### SHORT EXERCISE
Copy the part of the material that opens with the line containing "Given: Select 設定を変更する… in the submenu" and closes with the line containing "This screenshot has width=880, height=472.", reproducing both of those lines and everything between them without any change.

### EXTRACTED INFORMATION

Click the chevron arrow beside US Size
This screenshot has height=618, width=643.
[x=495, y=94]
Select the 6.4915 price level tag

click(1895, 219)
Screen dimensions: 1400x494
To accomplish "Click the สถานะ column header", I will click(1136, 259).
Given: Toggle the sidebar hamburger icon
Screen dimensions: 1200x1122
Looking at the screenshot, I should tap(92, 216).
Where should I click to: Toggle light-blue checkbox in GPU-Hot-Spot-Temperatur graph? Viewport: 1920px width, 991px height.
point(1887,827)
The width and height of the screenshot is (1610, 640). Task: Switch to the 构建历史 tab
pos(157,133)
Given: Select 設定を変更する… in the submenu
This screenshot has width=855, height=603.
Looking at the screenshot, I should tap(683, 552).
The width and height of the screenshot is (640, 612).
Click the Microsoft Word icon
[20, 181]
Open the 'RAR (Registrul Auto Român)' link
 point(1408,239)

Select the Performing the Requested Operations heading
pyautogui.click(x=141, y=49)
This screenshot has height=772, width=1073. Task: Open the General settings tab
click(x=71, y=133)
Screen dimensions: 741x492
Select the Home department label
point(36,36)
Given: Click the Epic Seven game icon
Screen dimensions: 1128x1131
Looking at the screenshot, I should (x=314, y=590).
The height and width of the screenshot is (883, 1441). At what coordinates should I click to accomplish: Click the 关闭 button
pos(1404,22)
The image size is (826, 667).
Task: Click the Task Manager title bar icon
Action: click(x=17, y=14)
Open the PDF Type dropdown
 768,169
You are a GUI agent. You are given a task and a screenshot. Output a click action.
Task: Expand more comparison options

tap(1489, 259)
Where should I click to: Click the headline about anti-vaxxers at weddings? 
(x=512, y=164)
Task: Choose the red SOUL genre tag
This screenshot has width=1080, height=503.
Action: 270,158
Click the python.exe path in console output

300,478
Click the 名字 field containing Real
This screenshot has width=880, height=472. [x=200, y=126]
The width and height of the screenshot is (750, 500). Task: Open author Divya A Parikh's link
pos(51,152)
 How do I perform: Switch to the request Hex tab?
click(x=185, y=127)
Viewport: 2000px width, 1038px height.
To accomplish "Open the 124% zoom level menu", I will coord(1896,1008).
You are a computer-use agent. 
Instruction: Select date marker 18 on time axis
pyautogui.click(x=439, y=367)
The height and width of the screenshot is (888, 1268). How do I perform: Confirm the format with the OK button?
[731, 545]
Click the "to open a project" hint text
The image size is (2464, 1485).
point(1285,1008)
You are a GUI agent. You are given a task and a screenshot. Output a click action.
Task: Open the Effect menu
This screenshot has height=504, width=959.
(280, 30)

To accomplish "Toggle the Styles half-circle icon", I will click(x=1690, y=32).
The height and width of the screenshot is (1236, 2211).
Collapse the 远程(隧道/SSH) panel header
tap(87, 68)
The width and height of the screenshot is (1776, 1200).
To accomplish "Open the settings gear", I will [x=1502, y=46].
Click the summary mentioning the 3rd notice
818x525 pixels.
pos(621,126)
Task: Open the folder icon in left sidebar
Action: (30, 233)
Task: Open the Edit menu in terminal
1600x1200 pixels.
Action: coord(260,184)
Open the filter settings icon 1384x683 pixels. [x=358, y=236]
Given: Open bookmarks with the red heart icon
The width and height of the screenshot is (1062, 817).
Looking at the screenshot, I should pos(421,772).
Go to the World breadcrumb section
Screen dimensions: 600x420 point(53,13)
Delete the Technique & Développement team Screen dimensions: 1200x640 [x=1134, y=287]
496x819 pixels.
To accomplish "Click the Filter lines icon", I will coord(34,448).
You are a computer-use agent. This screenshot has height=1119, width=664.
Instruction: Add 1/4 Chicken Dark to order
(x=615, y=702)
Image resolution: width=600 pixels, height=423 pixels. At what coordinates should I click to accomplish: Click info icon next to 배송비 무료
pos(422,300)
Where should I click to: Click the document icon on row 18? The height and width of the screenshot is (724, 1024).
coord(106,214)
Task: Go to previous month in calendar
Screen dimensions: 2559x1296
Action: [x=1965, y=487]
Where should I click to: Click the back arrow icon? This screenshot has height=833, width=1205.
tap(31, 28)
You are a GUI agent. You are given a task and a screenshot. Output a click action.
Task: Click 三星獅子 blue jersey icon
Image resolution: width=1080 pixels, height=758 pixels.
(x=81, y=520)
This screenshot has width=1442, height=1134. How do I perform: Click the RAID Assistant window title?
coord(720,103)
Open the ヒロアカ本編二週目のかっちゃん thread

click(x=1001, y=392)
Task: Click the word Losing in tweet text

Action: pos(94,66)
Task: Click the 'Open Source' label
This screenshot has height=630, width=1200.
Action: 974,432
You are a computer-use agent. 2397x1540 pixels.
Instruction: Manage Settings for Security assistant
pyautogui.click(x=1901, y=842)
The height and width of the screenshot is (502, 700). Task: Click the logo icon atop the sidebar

### EXERCISE RESULT
Given: Select 設定を変更する… in the submenu
This screenshot has width=855, height=603.
Looking at the screenshot, I should tap(683, 552).
The width and height of the screenshot is (640, 612).
Click the Microsoft Word icon
[20, 181]
Open the 'RAR (Registrul Auto Român)' link
 point(1408,239)

Select the Performing the Requested Operations heading
pyautogui.click(x=141, y=49)
This screenshot has height=772, width=1073. Task: Open the General settings tab
click(x=71, y=133)
Screen dimensions: 741x492
Select the Home department label
point(36,36)
Given: Click the Epic Seven game icon
Screen dimensions: 1128x1131
Looking at the screenshot, I should (x=314, y=590).
The height and width of the screenshot is (883, 1441). At what coordinates should I click to accomplish: Click the 关闭 button
pos(1404,22)
The image size is (826, 667).
Task: Click the Task Manager title bar icon
Action: click(x=17, y=14)
Open the PDF Type dropdown
 768,169
You are a GUI agent. You are given a task and a screenshot. Output a click action.
Task: Expand more comparison options

tap(1489, 259)
Where should I click to: Click the headline about anti-vaxxers at weddings? 
(x=512, y=164)
Task: Choose the red SOUL genre tag
This screenshot has width=1080, height=503.
Action: 270,158
Click the python.exe path in console output

300,478
Click the 名字 field containing Real
This screenshot has width=880, height=472. [x=200, y=126]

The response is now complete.